Встали на трассе — дед малину продавал. Сидел со своими кульками и банками под пыльным орехом. Трасса шумит, машины проносятся. На домах по обеим сторонам — большие белые звезды. И дальше много таких домов. Из одного вышла женщина с собачкой на руках.
— Да я вам ящик принесу, чтобы малина не помялась, — сказала она.
Пока она ходила за ящиком, я успела подумать, что, наверное, жена деда. Женщина вернулась с собачкой и ящиком. Собака лизнула ее в нос.
— Сыночка ты моя, — отозвалась женщина.
«Интересно, сын ее не ревнует к собачке? У нее, наверное, и внуки уже подростки» — подумала я, еще отмечая, что у хозяйки и собачки почти одинаковые глаза — больше, навыкате, жалобные какие-то.
— А сына у меня нет, — сказала женщина, посмотрев мне в глаза. — Погиб в четырнадцатом, он у Гиви воевал. И мужа нет, он за сыном пошел и тоже погиб.
— А внуки? — осторожно спросила я, заглянув в ее обветшалый двор, засаженный розами. В нем не было детских игрушек.
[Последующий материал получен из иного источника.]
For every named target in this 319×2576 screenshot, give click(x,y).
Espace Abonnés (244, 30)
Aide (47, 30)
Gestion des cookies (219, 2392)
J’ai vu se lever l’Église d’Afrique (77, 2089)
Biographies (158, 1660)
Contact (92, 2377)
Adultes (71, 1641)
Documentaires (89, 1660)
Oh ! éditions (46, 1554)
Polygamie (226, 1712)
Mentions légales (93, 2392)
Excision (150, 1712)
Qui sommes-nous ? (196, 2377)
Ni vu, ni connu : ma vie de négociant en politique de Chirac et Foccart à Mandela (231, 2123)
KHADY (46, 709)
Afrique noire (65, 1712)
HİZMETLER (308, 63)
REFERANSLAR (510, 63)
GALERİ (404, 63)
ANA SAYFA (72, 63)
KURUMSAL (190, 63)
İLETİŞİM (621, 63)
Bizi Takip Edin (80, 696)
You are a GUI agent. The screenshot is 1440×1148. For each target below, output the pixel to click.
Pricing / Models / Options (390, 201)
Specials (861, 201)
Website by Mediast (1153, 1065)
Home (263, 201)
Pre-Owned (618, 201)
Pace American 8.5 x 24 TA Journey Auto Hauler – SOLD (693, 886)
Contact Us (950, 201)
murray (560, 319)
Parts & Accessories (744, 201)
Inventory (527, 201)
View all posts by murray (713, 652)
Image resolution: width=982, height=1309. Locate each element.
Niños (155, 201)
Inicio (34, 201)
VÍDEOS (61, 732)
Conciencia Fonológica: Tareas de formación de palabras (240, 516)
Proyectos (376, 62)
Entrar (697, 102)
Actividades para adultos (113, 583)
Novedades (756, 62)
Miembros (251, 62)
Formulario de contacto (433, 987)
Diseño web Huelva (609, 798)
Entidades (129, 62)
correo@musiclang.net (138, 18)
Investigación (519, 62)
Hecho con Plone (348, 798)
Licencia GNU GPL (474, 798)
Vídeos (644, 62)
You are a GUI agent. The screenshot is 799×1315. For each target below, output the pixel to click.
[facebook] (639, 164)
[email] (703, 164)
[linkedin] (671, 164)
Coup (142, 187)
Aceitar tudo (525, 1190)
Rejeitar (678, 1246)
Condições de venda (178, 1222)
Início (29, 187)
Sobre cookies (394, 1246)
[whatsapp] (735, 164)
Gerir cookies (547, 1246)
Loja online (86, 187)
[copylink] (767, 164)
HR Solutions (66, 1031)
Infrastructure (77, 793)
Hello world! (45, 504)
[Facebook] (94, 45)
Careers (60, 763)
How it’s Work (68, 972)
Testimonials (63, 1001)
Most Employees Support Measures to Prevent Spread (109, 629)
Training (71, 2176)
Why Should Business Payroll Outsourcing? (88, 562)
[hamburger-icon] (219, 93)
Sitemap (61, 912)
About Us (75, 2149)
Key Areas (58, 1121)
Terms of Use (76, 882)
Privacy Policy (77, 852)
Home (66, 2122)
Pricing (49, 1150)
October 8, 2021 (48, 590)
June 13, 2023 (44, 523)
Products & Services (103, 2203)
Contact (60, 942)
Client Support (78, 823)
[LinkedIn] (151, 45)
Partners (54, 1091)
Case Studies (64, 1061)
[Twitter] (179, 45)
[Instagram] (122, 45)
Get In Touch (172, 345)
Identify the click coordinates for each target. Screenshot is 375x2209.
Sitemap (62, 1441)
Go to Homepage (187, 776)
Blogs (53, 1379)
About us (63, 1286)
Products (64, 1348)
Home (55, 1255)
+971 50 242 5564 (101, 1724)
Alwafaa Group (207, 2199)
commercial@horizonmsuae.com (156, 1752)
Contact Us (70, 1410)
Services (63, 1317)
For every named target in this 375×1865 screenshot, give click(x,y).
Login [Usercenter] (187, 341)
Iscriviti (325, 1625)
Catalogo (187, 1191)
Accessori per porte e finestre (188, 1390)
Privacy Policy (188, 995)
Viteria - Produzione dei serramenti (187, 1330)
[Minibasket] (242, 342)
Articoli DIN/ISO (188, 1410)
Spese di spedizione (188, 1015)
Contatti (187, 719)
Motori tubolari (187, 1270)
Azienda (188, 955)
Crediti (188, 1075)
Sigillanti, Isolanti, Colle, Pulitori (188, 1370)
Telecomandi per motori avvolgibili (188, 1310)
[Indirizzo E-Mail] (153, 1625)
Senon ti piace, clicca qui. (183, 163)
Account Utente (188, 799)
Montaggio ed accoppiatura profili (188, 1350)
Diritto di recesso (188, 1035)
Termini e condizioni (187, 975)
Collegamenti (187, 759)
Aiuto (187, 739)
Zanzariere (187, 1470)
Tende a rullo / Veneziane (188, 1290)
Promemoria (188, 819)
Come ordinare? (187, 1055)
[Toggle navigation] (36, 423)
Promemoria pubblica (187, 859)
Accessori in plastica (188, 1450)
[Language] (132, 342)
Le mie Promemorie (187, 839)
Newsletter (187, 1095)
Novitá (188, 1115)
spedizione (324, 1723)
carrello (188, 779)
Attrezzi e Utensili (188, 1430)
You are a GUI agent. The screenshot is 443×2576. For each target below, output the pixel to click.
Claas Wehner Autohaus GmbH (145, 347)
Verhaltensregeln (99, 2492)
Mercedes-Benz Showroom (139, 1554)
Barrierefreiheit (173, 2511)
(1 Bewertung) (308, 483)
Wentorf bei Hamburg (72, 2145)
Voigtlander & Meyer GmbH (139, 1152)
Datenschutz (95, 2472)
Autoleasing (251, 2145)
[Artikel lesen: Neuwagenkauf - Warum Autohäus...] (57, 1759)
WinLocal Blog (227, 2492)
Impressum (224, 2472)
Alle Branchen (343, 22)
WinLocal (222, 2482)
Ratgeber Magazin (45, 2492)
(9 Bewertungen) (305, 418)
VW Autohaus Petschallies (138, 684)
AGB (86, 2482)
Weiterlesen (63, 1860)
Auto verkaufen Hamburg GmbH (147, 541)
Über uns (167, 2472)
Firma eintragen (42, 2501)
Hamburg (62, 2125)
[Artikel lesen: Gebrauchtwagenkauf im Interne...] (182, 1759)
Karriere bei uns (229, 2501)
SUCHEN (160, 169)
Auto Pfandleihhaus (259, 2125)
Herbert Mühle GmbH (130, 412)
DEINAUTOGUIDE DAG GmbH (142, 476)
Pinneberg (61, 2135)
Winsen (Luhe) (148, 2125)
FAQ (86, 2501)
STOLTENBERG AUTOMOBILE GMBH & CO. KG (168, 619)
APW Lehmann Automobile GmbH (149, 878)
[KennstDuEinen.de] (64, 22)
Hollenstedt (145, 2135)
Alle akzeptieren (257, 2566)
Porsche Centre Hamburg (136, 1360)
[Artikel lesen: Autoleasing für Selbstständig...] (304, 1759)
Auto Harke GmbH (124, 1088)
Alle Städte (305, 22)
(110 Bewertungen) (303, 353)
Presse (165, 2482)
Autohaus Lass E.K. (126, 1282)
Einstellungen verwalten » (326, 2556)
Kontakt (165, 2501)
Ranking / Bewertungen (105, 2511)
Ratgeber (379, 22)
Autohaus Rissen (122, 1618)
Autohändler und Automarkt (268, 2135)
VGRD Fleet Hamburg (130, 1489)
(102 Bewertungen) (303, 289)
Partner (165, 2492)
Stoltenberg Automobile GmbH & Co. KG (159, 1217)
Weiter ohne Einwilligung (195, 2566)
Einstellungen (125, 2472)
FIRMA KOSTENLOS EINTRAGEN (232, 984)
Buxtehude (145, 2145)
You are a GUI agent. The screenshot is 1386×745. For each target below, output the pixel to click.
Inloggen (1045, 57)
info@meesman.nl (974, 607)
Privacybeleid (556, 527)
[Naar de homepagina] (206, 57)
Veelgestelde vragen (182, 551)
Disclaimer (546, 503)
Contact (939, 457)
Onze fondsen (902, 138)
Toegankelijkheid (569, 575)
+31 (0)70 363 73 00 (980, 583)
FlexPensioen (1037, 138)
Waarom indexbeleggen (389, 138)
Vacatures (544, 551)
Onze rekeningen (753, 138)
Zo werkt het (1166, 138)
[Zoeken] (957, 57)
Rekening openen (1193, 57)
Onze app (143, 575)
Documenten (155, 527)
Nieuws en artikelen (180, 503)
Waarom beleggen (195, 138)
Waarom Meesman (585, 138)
— И внуков нет, — ответила она. — Я совсем одна, — она заплакала. — И плакала, плакала, плакала одна в доме все эти годы каждый день, а потом мне собачку подарили. Да, сыночка? — она поцеловала собачку в нос.
Шумела трасса. Дед, продавший мне всю малину, продолжал сидеть под деревом, слушая разговор. Дело было в Иловайске.
— У нас же как? — продолжила она. — В 14-м году зашли нацики, они сели в школе на этой стороне. Так же, дед? А пацаны наши с улицы все сразу на ту сторону ушли, в ополчение. Видите сколько звёзд на домах, это погибшим героям ДНР выдавали. Соседка моя, — она показала на пустой соседний дом без звезд, — ходила к нацикам в школу, и они к ней ходили, а от нее ко мне пришли — «Нам сказали, твой сын ушел воевать». За волосы меня хватали, тянули, — она целует собачку. — Мужу по ребрам надавали. Он, когда они ушли, сказал, пойду воевать, и хоть одну падлу, но пристрелю. А я плакала, плакала. А шо сделаешь? Да, мусенька? Да, маленький?
— А где сейчас соседи? — спросила я.
— А уехали они, на Украину. И двух сыновей своих туда отправили. Она всех нас сдала, а, уезжая, сказала — «Как же я вас всех ненавижу!». Но пенсию ДНР получает. Может, она и права была, что свою шкуру и своих сыновей спасала. И сыновья ее живы. Но мой сын бы не побежал. И я бы не побежала. И она уже в свой дом не вернется, не сможет нам в глаза смотреть. Потому что вон пацан погиб, вон погиб, — она кивала на звезды, — и мой погиб…
А вы не знаете, что это ночью опять так стреляли? Наступают они? А я не побегу. Я ляжу в кустах и стрелять буду. Пусть мне ружье дадут. А не дадут, у меня вилы есть. Тут у многих женщин вилы есть.
Она спустила собачку с рук и пошла во двор. Собачка побежала за ней.
— Вы ее только на трассу не выпускайте, — окликнула женщину я, внезапно испугавшись мысли, что собачка может погибнуть под колесами, и эта женщина, Евгения, снова останется одна.
— Сама этого боюсь, — остановилась она. — А вы, ребята, пожалуйста, работайте, наводите порядок.
Мы вышли из-под пыльного ореха. Малины мне больше не хотелось. Дед сложил свой стульчик и тоже засобирался, жалуясь на то, что намечается дождь, и пенсия — минимальная. Эта женщина формально — не вдова и не мать погибших солдат. В 14-м все было по-другому. Есть над чем работать. Возвращаясь в машину, я подумала, что победу, обязательную победу нам принесут вот тихие праведницы с жалобными глазами, одиноко доживающие в домах со звездами.